Secondo l'autore, la riduzione degli squali nelle acque del mondo, porterà presto a disastrosi effetti ecologici, essendo lo squalo al vertice della catena alimentare marina: la sua riduzione, o addirittura scomparsa, porterebbe al proliferare di alcuni pesci che si nutrono di alghe e piante marine: le alghe e le piante hanno il nobile scopo di assorbire la CO2 prodotta dall'inquinamento umano. La riduzione degli squali porterebbe indirittamente ad un aumento di CO2 nell'atmosfera.
Il documentario è interessante, ma ha un grande difetto: troppo incentrato sulla figura e sulle gesta (a fianco di un gruppo di militanti di Greenpeace) dell'autore, un giovane fighetto biondo evidentemente narcisista.

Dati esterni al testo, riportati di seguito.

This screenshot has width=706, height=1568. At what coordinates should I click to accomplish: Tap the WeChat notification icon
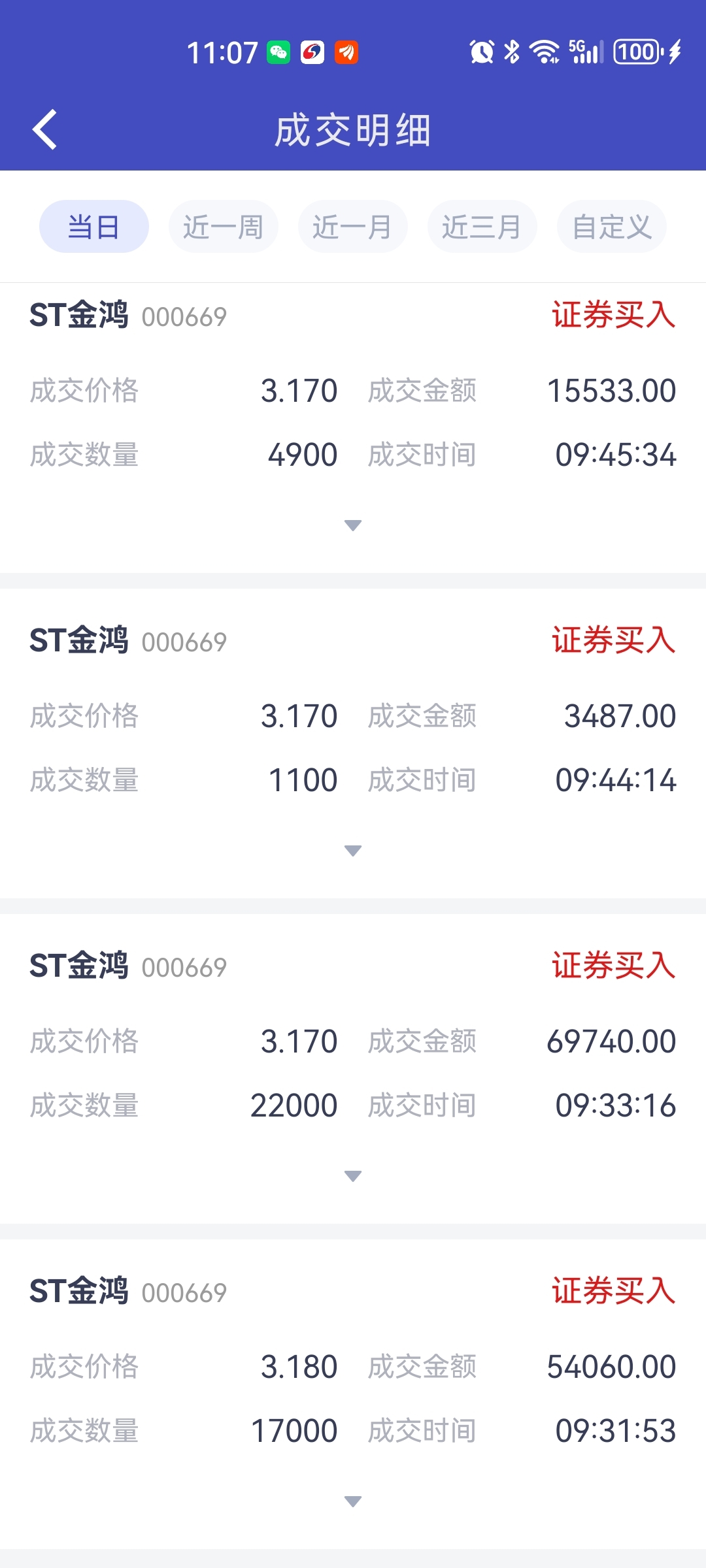point(278,52)
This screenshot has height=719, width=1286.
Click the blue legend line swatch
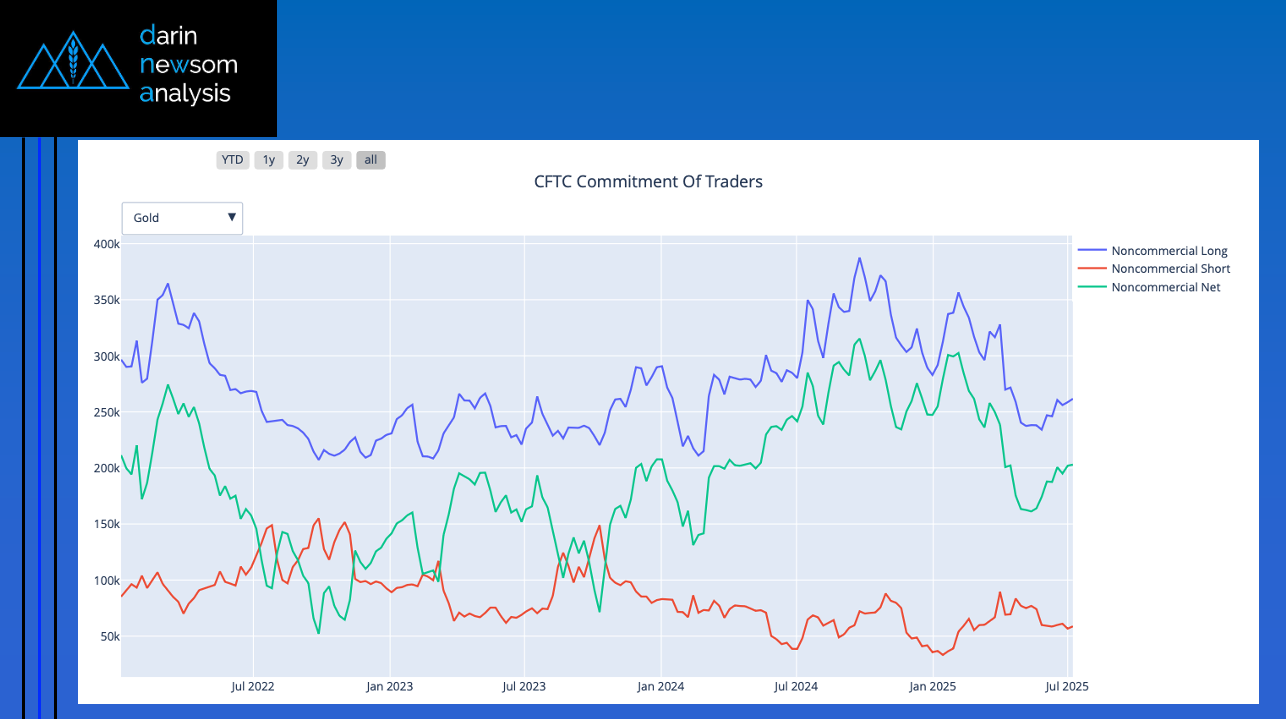click(1092, 251)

Curiosità: il regista dice di odiare Spielberg perché ha contribuito, con la sua serie di film sugli squali, al mito dello squalo assassino. In realtà, il documentario chiarisce che le morti per squalo ogni anno sono dell'ordine di poche unità (circa 5), niente a che vedere con le morti che causano altri animali, quali gli alligatori e gli elefanti. Il regista di fa riprendere mentre accarezza uno squalo e ci gioca, senza alcun tipo di protezione.
Bello, cio' non toglie che io uno squalo come animale di compagnia non lo vorrei mai.
Voto di Kurtz: più.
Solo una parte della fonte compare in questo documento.